Action item. Everything from the line holding "1000x630 pixels." to the last line of the material below must be retyped exactly, minus any pictures.
--- START ---
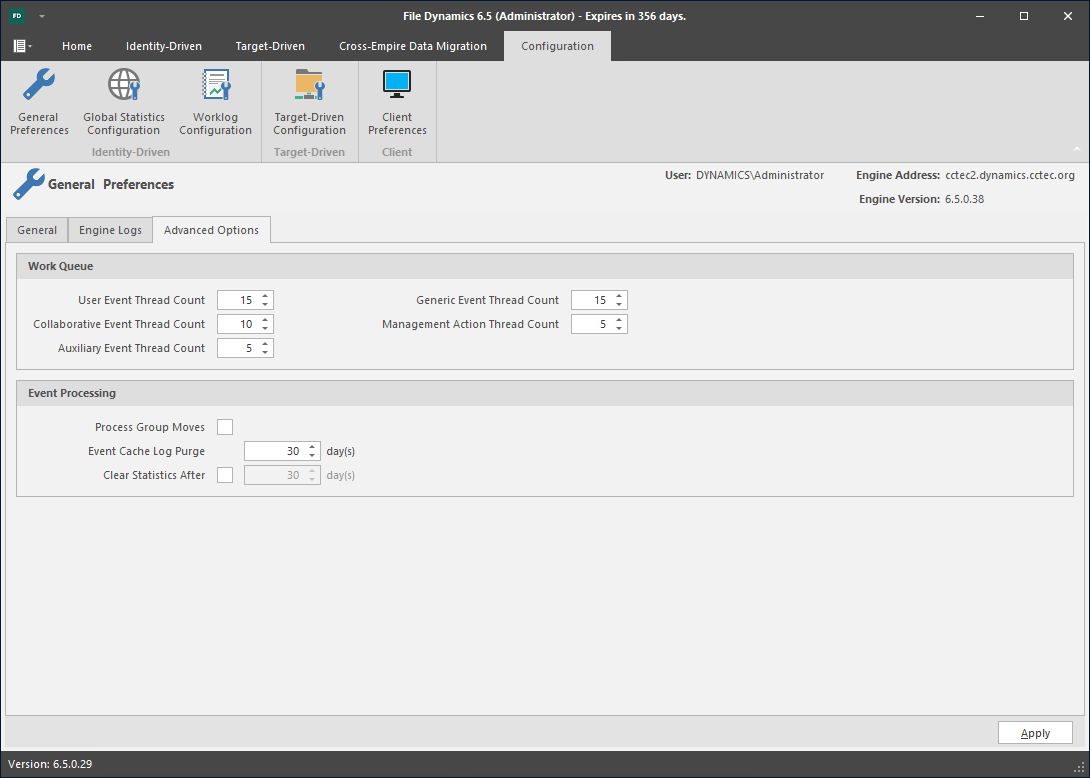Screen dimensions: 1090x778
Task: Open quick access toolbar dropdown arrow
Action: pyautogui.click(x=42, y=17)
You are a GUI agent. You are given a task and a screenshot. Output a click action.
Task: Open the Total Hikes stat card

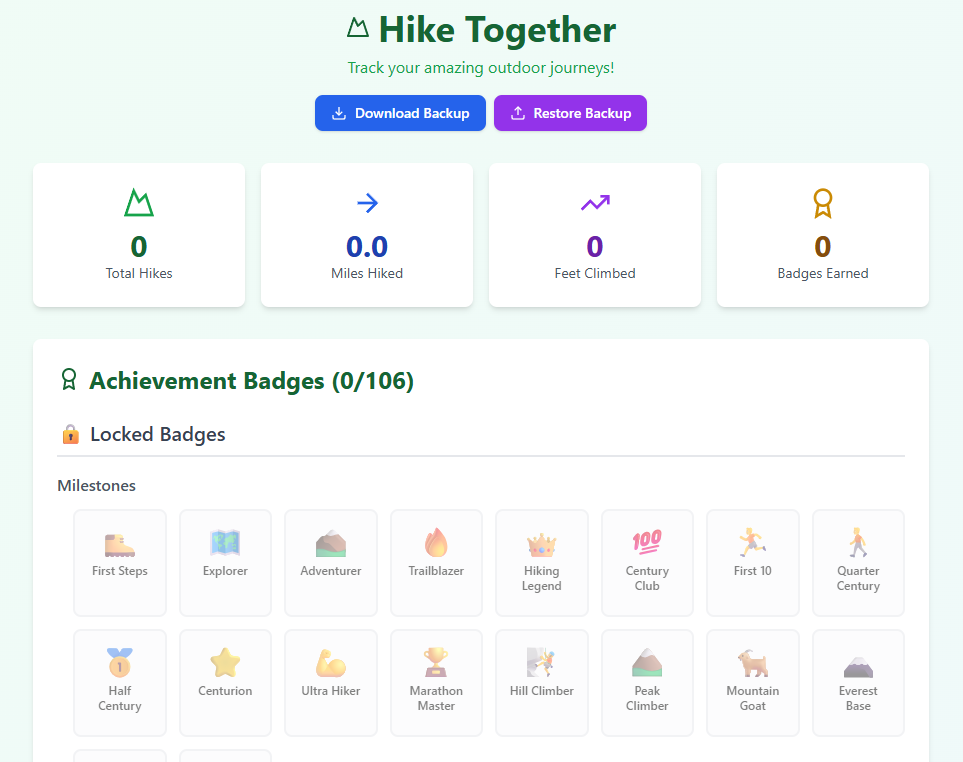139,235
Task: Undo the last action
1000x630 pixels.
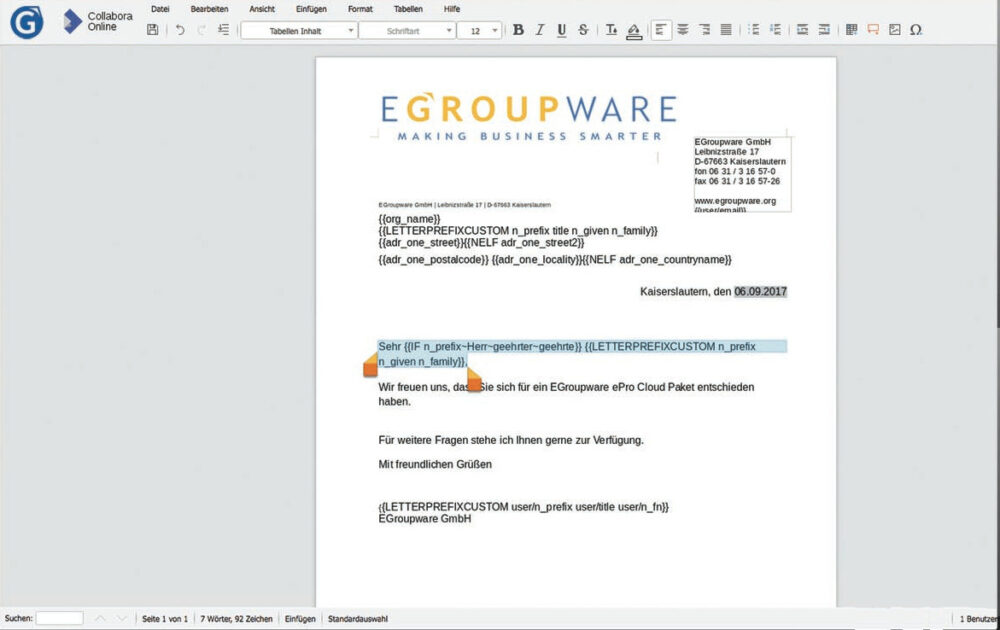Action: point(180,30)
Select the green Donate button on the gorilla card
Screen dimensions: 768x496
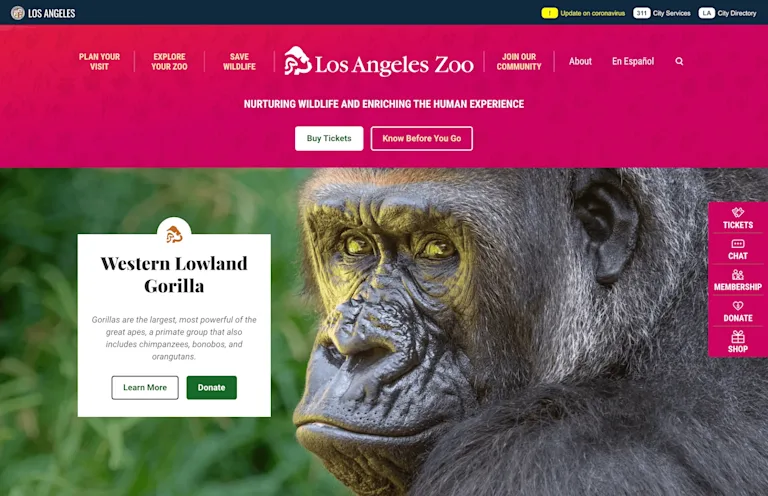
--- END ---
Your response.
1000x630 pixels.
Action: point(180,30)
Select the green Donate button on the gorilla card
Screen dimensions: 768x496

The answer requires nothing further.